**Work order**
State how many lines in the listing below include the word "computer". Give nothing but the number.

>>>>>

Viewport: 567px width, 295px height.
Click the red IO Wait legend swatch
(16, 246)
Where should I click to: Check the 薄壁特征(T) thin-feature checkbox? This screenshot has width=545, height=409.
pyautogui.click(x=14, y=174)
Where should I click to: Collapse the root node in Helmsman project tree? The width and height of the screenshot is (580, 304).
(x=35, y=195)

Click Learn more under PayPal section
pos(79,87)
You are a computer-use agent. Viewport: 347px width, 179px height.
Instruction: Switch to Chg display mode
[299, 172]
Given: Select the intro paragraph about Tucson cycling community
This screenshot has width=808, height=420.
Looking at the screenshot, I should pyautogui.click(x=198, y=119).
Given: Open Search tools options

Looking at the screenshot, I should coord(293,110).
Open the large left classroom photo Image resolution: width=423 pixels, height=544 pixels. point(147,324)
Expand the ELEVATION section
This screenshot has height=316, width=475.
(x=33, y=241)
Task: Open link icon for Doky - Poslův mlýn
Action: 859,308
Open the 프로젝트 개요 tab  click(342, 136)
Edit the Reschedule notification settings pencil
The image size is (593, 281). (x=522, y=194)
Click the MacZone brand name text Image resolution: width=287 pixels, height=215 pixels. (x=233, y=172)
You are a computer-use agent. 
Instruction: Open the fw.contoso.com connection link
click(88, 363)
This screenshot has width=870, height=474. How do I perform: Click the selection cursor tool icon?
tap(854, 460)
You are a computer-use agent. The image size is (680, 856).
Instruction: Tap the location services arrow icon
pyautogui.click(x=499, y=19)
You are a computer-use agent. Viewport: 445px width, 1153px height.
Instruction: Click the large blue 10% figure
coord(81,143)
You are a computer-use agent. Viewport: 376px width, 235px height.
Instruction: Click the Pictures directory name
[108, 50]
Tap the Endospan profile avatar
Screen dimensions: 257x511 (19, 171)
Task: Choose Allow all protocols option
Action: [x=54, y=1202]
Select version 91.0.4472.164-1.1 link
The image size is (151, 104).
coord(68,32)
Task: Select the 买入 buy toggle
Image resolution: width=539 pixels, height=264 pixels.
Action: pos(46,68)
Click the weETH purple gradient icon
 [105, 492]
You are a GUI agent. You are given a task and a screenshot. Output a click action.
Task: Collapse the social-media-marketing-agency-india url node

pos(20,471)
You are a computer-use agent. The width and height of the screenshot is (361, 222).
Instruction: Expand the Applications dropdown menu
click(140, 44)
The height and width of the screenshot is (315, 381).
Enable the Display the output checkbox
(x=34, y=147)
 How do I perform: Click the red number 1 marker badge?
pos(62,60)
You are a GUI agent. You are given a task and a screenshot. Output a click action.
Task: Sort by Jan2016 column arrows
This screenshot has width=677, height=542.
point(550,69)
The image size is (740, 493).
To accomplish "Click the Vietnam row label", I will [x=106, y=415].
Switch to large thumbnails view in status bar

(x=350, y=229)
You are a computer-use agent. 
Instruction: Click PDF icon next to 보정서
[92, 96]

<<<<<

**Reply to the task**
7